Some tags, such as headings, give the browser control of the exact formatting, including choice of font size and weight. This has the advantage of requiring minimal coding, but diminishes your control of the final product.

By Raouf Allim

This lesson shows you how to add headings, <H1> being the highest level, and <H6> being the lowest level. Don't forget to close off the tag (e.g. </H1>) otherwise all of rest of the web page may display as a heading.

Also note that although you specify the level of the heading, it is the browser that makes the decision about how large/bold the text should appear - in other words the formatting of the text is browser-controlled. Included below are other tags where the browser makes the decision about the exact formatting of the display.

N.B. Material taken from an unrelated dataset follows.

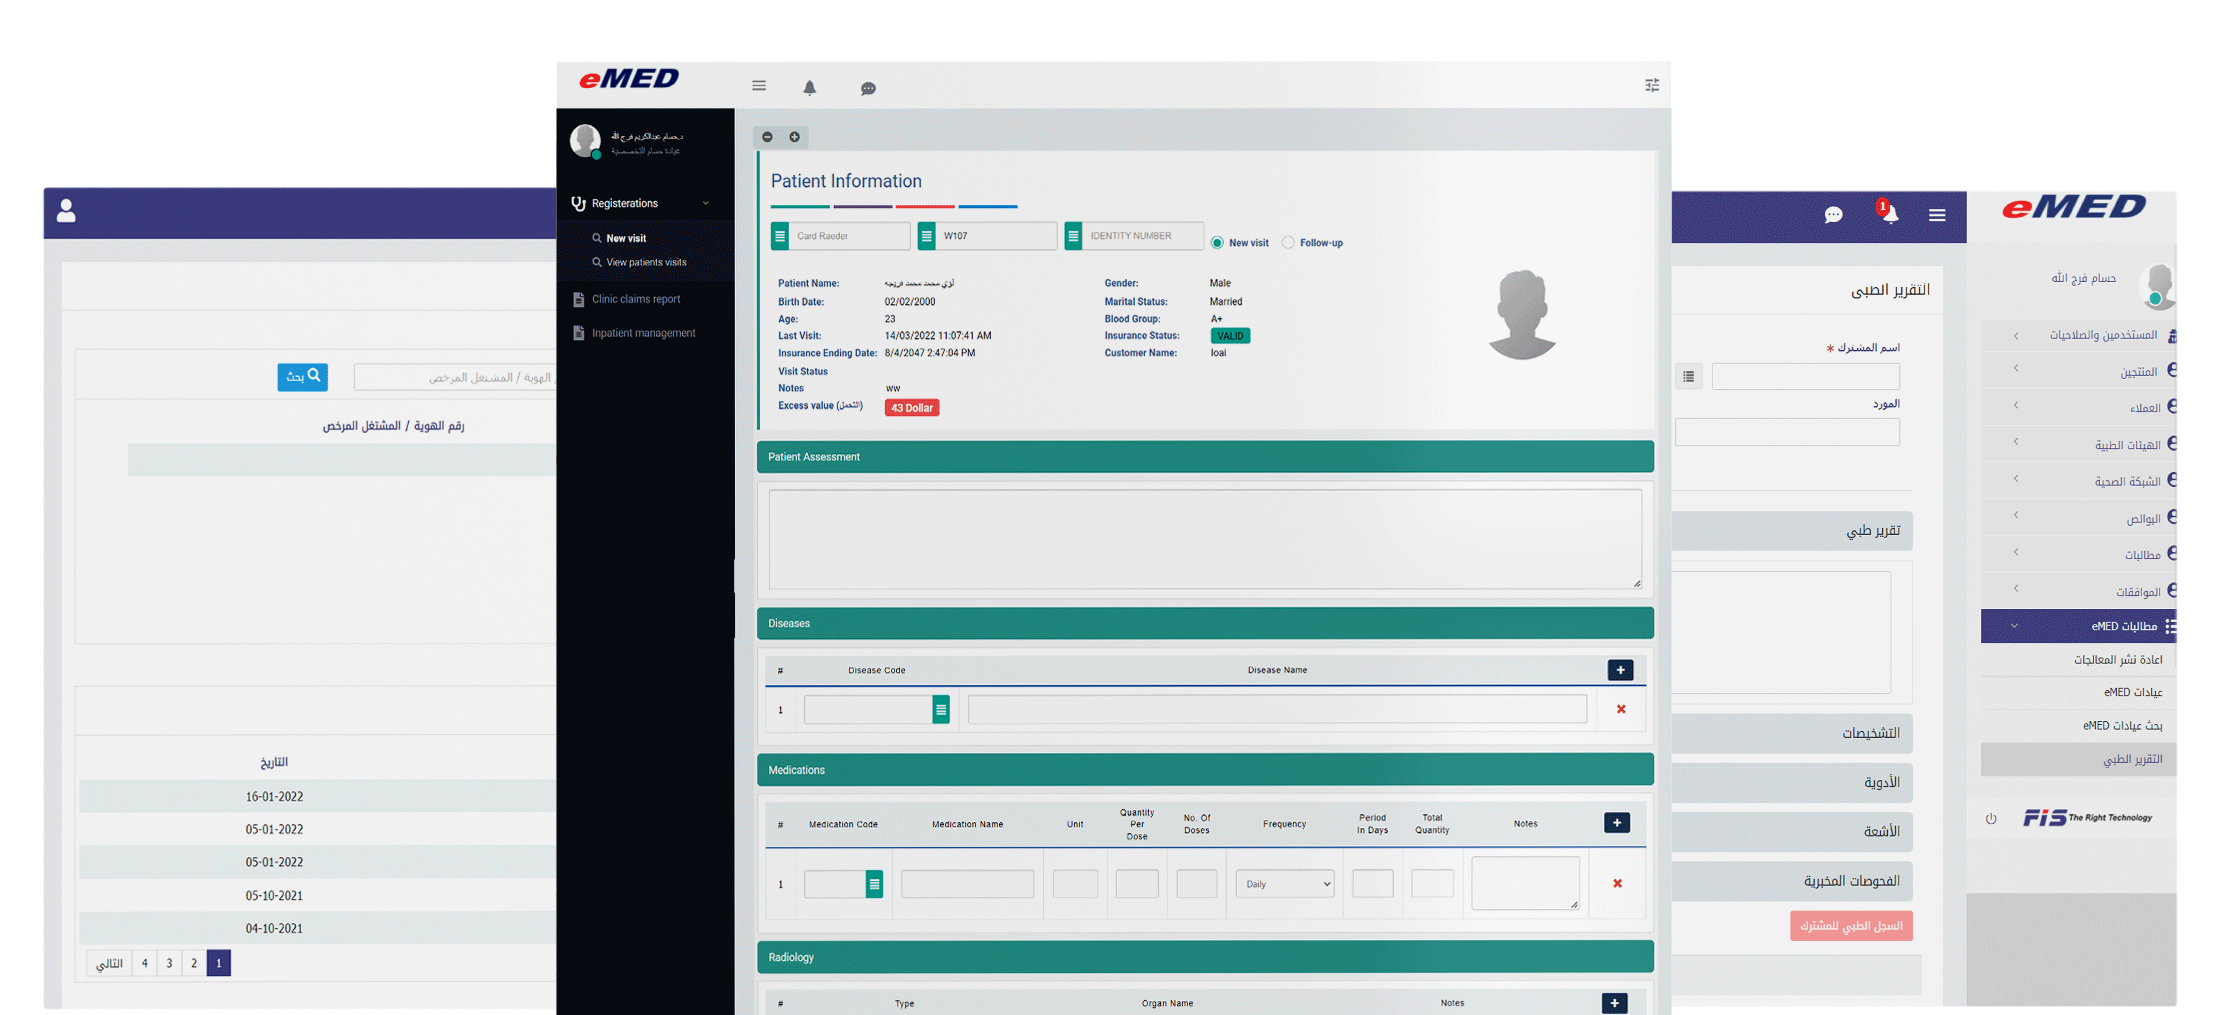2228x1015 pixels.
Task: Toggle sidebar with the hamburger menu icon
Action: [759, 86]

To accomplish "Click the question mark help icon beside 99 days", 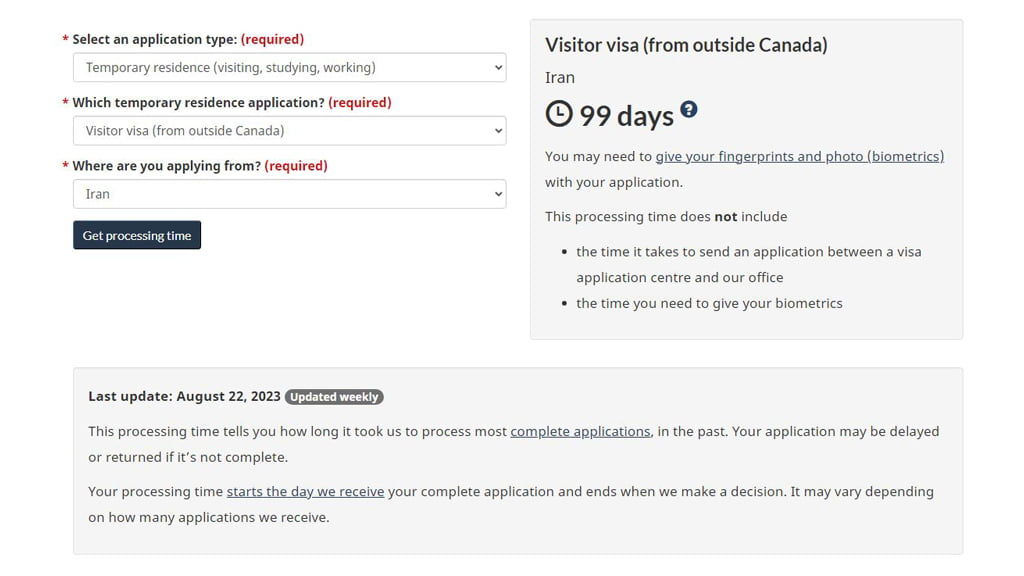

Paragraph <P></P> Signifies a new paragraph. Although technically the closing tag is not required it is good form to use it.
Align Paragraph <P ALIGN="LEFT|CENTER|RIGHT"></P>
Heading <H1> <H2> <H3> <H4> <H5> <H6>
Align Heading <H? ALIGN="LEFT|CENTER|RIGHT"></H?>
Division <DIV></DIV>
Align Division <DIV ALIGN="LEFT|RIGHT|CENTER|JUSTIFY"></DIV>
Block quote <BLOCKQUOTE></BLOCKQUOTE> usually displays as indented text)

Example: Add a top heading to your web page

<HTML>
<HEAD><TITLE>My First Page</TITLE></HEAD>
<BODY>
<H1>This is a level 1 Heading</H1>
<P>Creating a web page is as simple as this!!!!</P>
</BODY>
</HTML>

Paragraphs

When browsers process HTML files they ignore any whitespace (spaces, linefeeds, and carriage returns) so that word wrapping can occur at any point in your source file without affecting how the page will be displayed.

Thus the code: -

<HTML><HEAD><TITLE>My First Page</TITLE></HEAD><BODY><H1>This is a level 1 Heading</H1><P>Creating a web page is as simple as this!!!!</P></BODY></HTML>

and the code: -

<HTML>

<HEAD>
<TITLE>My First Page</TITLE>
</HEAD>

<BODY>
<H1>This is a level 1 Heading</H1>
<P>Creating a web page is as simple as this!!!!</P>
</BODY>

</HTML> 

would display in exactly the same way. However the latter is easier to read and debug - make use of this feature when writing HTML by putting headings on new lines, and adding extra blank lines to divide up sections in the source code.

Alignment

Both the <H?> and <P> tags use an alignment attribute to specify text justification (note American spelling) e.g.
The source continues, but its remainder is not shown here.